*PROMPT:*
Everything from the line that holds "The height and width of the screenshot is (480, 577)." through the end of the listing below must be retyped word for word, without any pictures.

*DATA FOR REVIEW:*
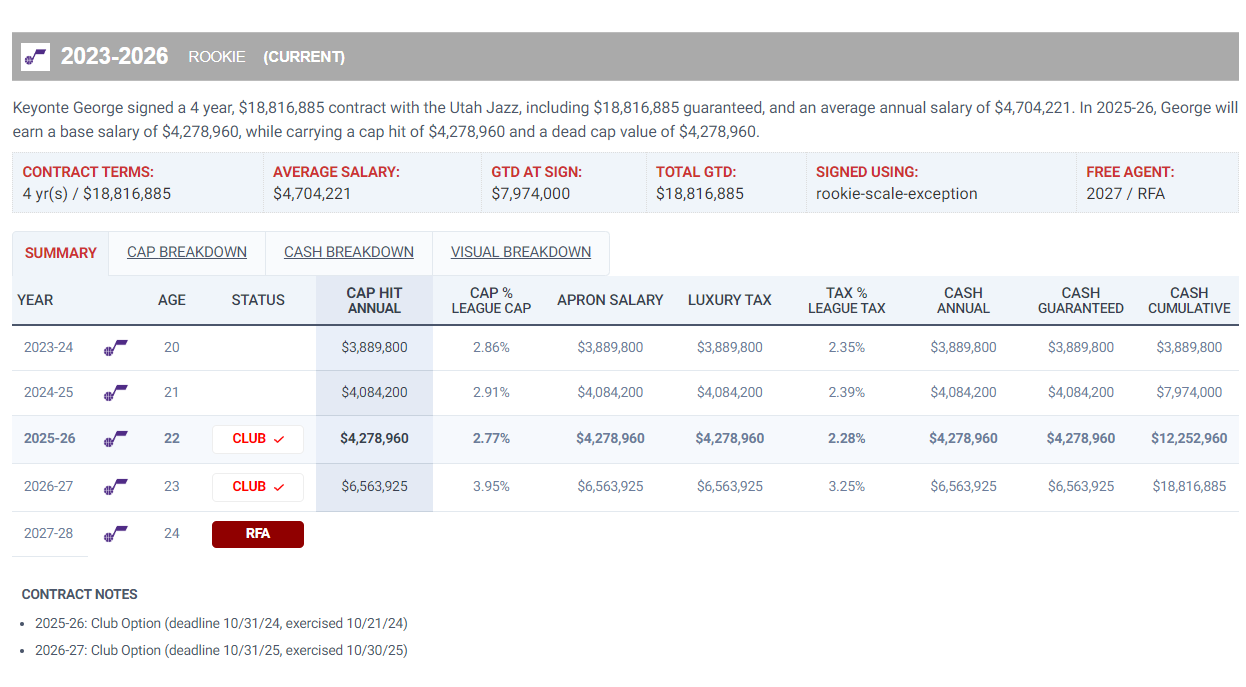Click the Jazz team icon for 2026-27
The height and width of the screenshot is (687, 1246).
pyautogui.click(x=116, y=486)
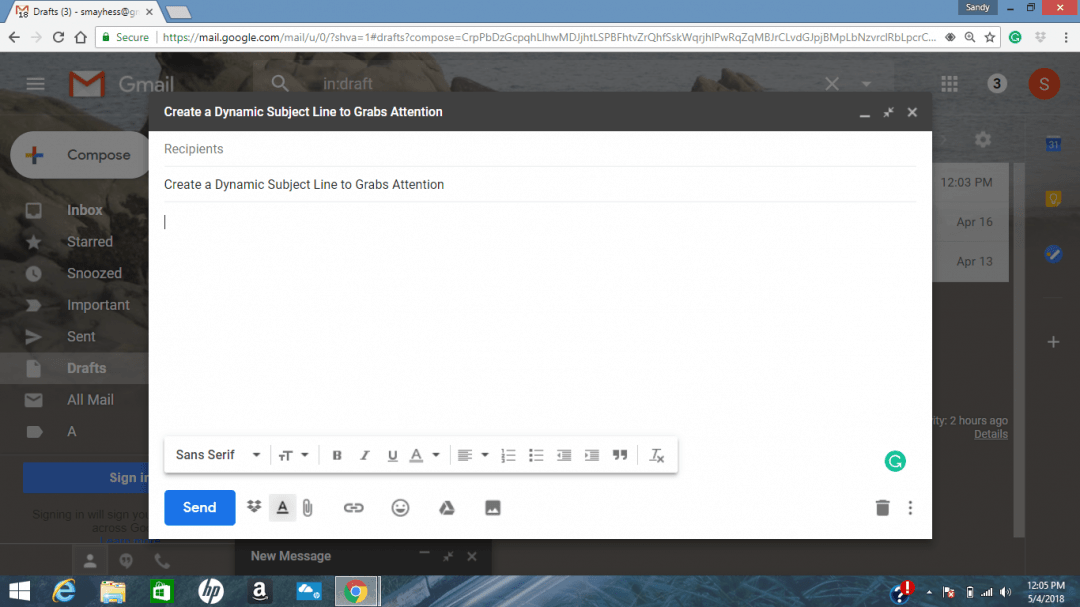Open Details link in the sidebar

[x=990, y=434]
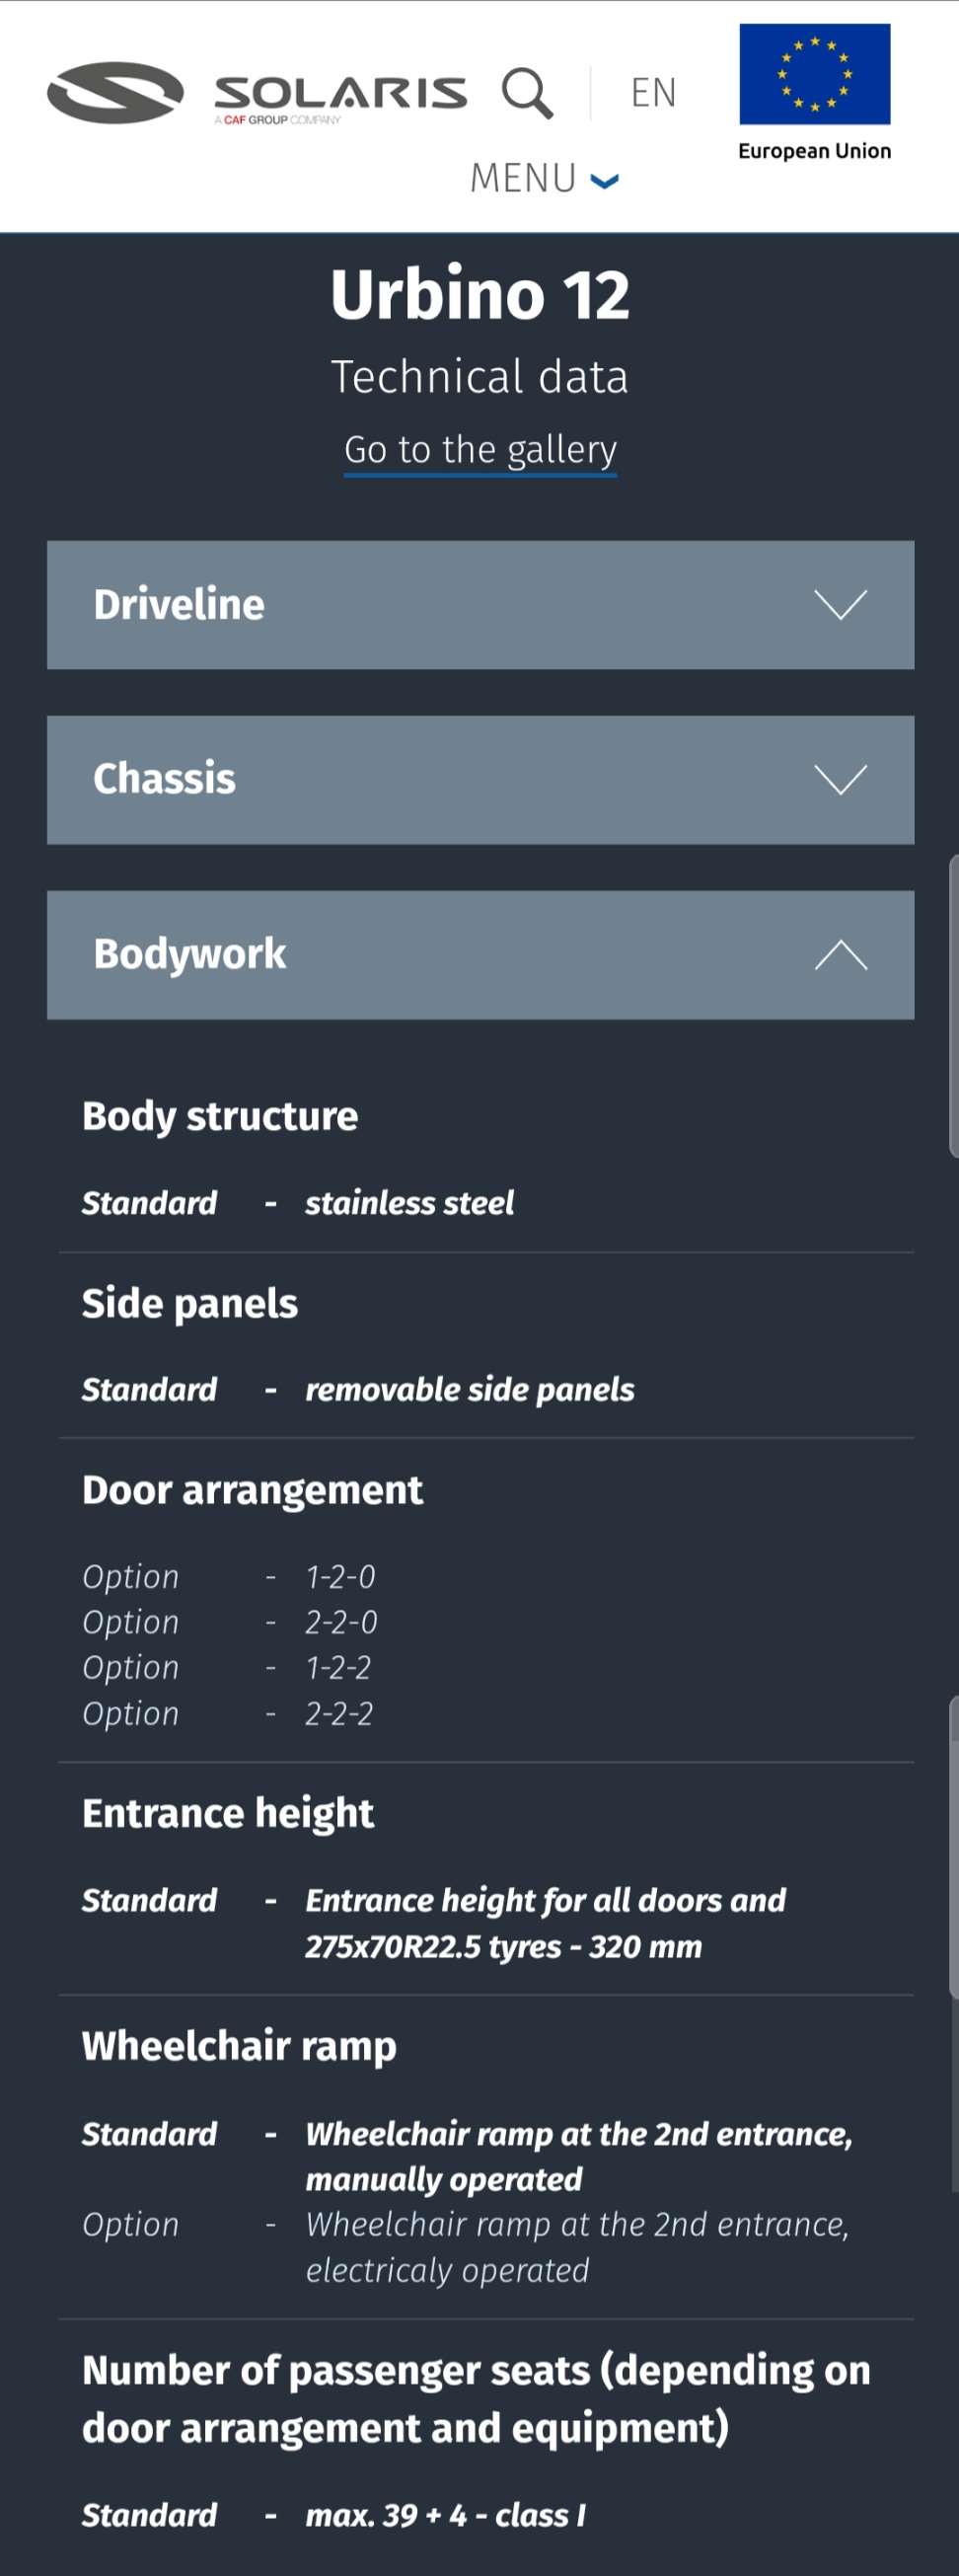959x2576 pixels.
Task: Click the blue MENU arrow icon
Action: pyautogui.click(x=604, y=181)
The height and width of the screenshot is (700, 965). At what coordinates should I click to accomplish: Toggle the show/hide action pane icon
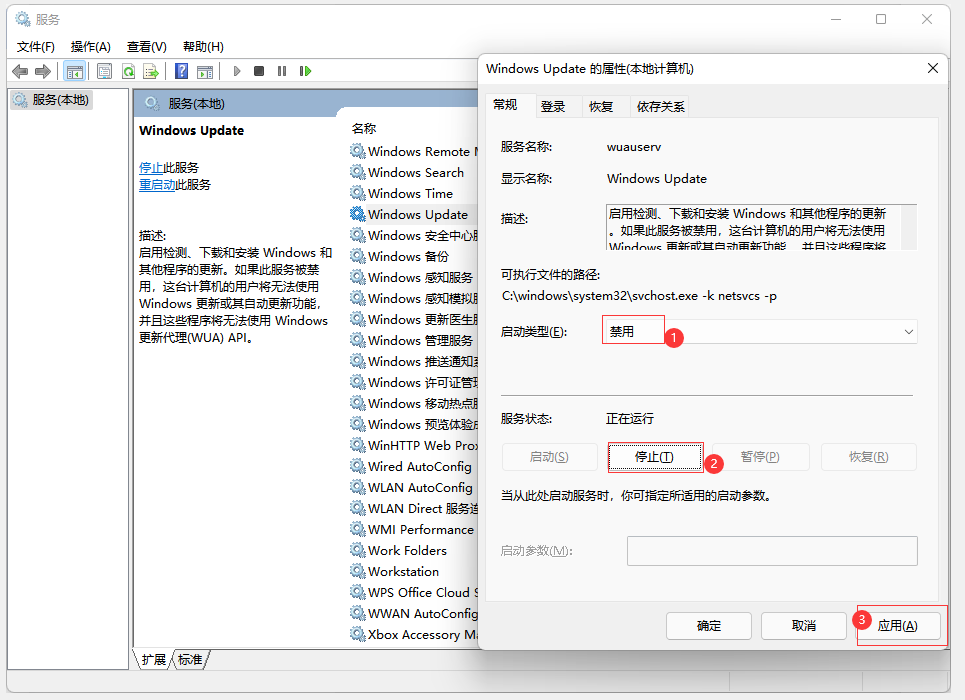coord(205,70)

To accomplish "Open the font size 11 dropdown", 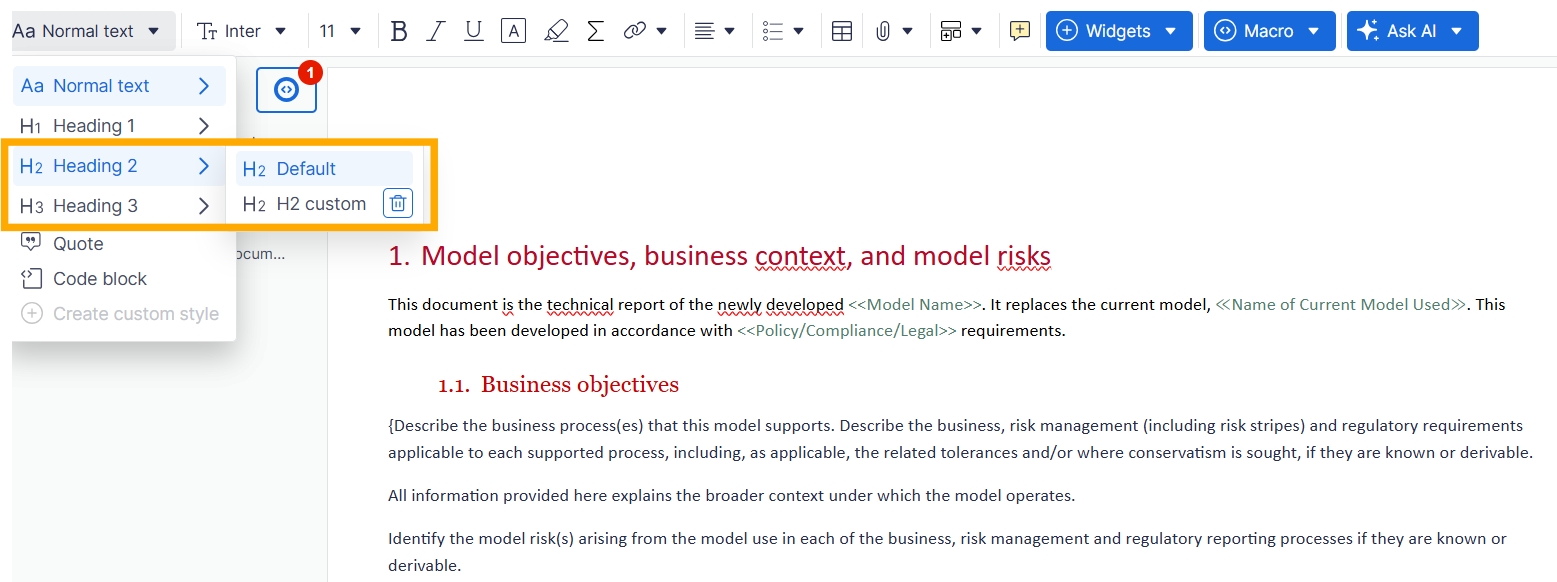I will tap(340, 31).
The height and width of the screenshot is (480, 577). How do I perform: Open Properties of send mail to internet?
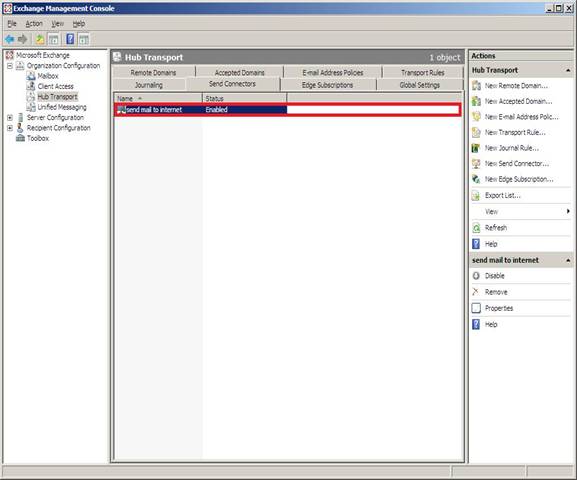(x=499, y=308)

*EXERCISE SOLUTION:*
The height and width of the screenshot is (480, 577). How do I perform: Open Properties of send mail to internet?
(x=499, y=308)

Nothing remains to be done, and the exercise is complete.